EXERCISE AIM
Each entry that follows needs to be written out exactly, with nothing left out.

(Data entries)
● ● ●

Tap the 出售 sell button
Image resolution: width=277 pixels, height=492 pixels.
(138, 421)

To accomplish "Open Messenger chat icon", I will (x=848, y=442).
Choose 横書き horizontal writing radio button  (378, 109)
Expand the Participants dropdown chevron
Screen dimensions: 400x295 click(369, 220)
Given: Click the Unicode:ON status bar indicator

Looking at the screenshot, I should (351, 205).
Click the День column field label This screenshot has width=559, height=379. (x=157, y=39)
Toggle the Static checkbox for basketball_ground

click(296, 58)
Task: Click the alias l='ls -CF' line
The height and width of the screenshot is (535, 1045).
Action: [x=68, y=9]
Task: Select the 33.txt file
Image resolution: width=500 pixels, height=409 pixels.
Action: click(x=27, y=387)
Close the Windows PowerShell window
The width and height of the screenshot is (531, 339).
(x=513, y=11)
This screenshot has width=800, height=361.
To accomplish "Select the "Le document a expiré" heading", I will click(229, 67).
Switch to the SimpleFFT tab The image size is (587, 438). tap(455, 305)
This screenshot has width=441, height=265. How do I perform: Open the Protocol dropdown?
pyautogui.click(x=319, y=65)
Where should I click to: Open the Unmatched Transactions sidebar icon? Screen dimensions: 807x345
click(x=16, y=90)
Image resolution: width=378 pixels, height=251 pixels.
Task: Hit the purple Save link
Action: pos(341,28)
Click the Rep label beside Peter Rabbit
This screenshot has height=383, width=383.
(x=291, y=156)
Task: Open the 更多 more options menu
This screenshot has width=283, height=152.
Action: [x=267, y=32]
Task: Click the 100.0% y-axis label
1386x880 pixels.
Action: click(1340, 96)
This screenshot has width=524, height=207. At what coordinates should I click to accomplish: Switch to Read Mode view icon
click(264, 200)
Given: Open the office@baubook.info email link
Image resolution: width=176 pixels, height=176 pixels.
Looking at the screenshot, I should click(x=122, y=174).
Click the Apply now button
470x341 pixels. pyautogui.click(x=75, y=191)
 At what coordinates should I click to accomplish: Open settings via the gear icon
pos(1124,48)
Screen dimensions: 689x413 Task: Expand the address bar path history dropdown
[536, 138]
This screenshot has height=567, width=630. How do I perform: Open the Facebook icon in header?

● ● ●

ANSWER AREA
Tap the 出售 sell button
Image resolution: width=277 pixels, height=492 pixels.
(138, 421)

To accomplish "Open Messenger chat icon", I will (x=848, y=442).
Choose 横書き horizontal writing radio button  (378, 109)
Expand the Participants dropdown chevron
Screen dimensions: 400x295 click(369, 220)
Given: Click the Unicode:ON status bar indicator

Looking at the screenshot, I should (351, 205).
Click the День column field label This screenshot has width=559, height=379. (x=157, y=39)
Toggle the Static checkbox for basketball_ground

click(296, 58)
Task: Click the alias l='ls -CF' line
The height and width of the screenshot is (535, 1045).
Action: [x=68, y=9]
Task: Select the 33.txt file
Image resolution: width=500 pixels, height=409 pixels.
Action: click(x=27, y=387)
Close the Windows PowerShell window
The width and height of the screenshot is (531, 339).
(x=513, y=11)
This screenshot has width=800, height=361.
To accomplish "Select the "Le document a expiré" heading", I will click(229, 67).
Switch to the SimpleFFT tab The image size is (587, 438). tap(455, 305)
This screenshot has width=441, height=265. How do I perform: Open the Protocol dropdown?
pyautogui.click(x=319, y=65)
Where should I click to: Open the Unmatched Transactions sidebar icon? Screen dimensions: 807x345
click(x=16, y=90)
Image resolution: width=378 pixels, height=251 pixels.
Task: Hit the purple Save link
Action: pos(341,28)
Click the Rep label beside Peter Rabbit
This screenshot has height=383, width=383.
(x=291, y=156)
Task: Open the 更多 more options menu
This screenshot has width=283, height=152.
Action: [x=267, y=32]
Task: Click the 100.0% y-axis label
1386x880 pixels.
Action: click(1340, 96)
This screenshot has width=524, height=207. At what coordinates should I click to accomplish: Switch to Read Mode view icon
click(264, 200)
Given: Open the office@baubook.info email link
Image resolution: width=176 pixels, height=176 pixels.
Looking at the screenshot, I should click(x=122, y=174).
Click the Apply now button
470x341 pixels. pyautogui.click(x=75, y=191)
 At what coordinates should I click to accomplish: Open settings via the gear icon
pos(1124,48)
Screen dimensions: 689x413 Task: Expand the address bar path history dropdown
[536, 138]
This screenshot has height=567, width=630. How do I perform: Open the Facebook icon in header?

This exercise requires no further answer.